◆ **Task to complete**:
Transcribe, word for word, only the lines from the one containing "Click the Size stepper arrows" through the end of the material below. Pictures stay out.
[[ Recorded data, beginning ]]
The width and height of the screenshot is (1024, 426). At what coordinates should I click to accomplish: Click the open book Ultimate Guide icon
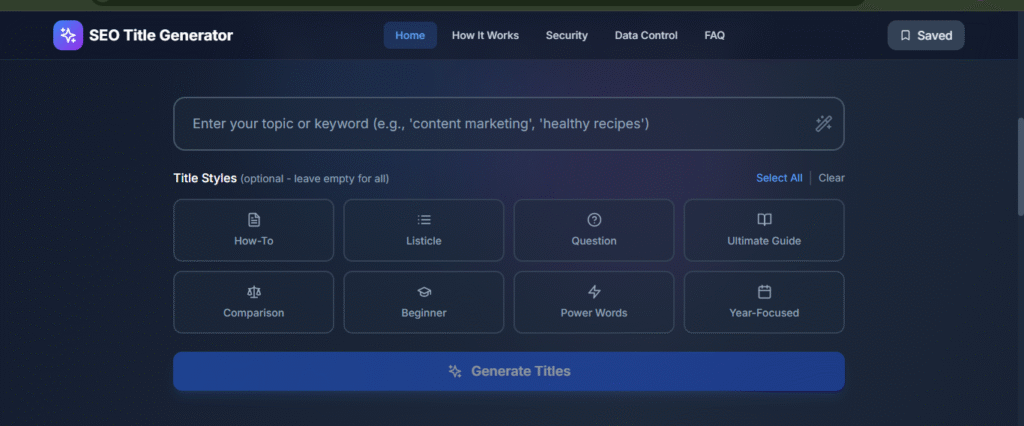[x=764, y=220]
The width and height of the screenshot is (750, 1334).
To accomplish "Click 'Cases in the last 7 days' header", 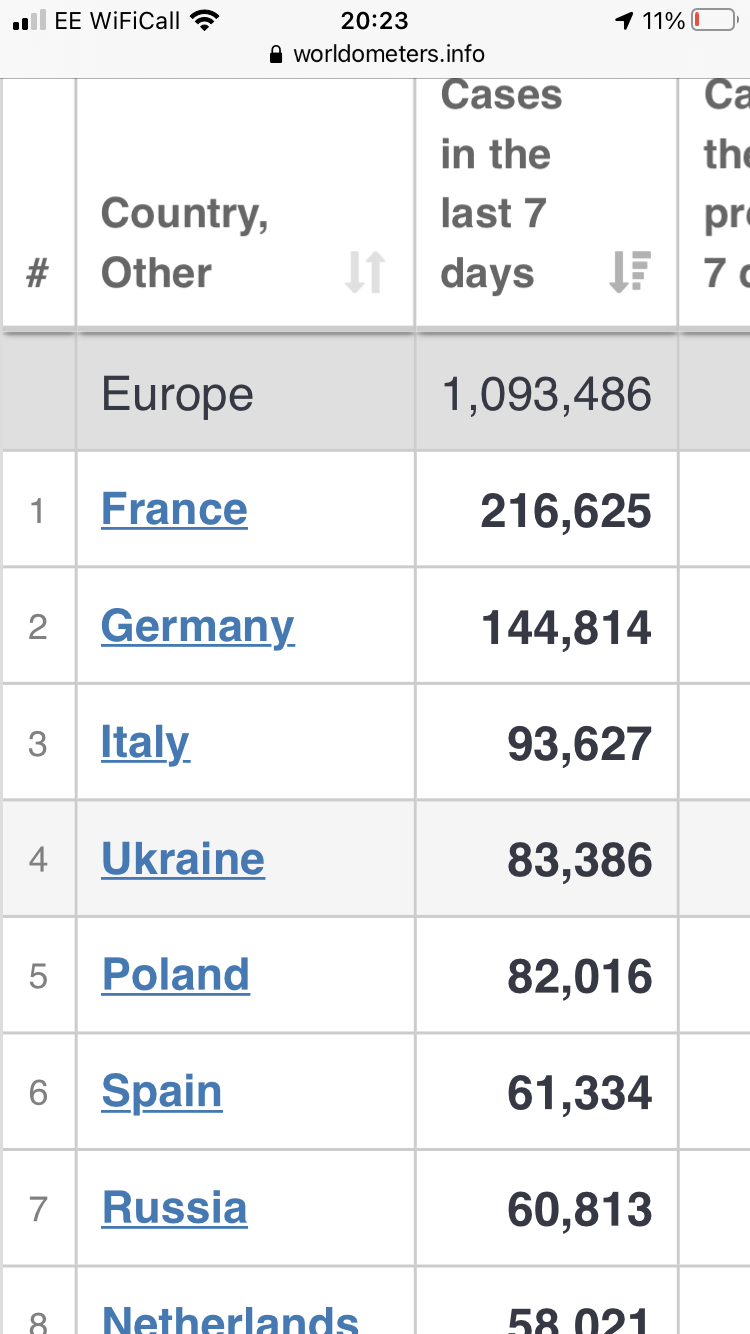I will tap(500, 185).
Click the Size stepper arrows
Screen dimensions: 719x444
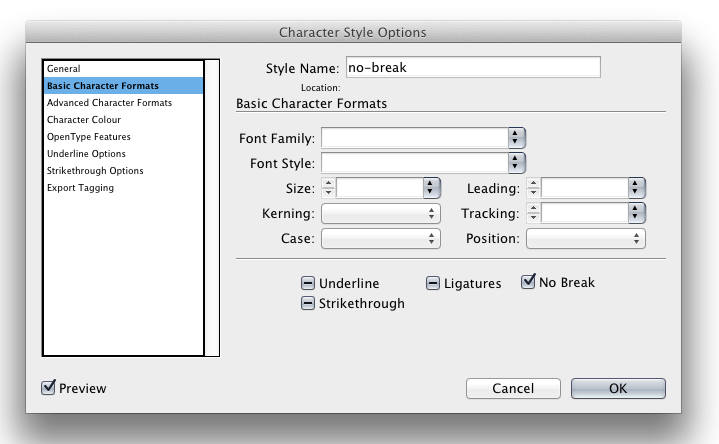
[[ Recorded data, end ]]
◆ **Task solution**:
Click the Size stepper arrows
Screen dimensions: 719x444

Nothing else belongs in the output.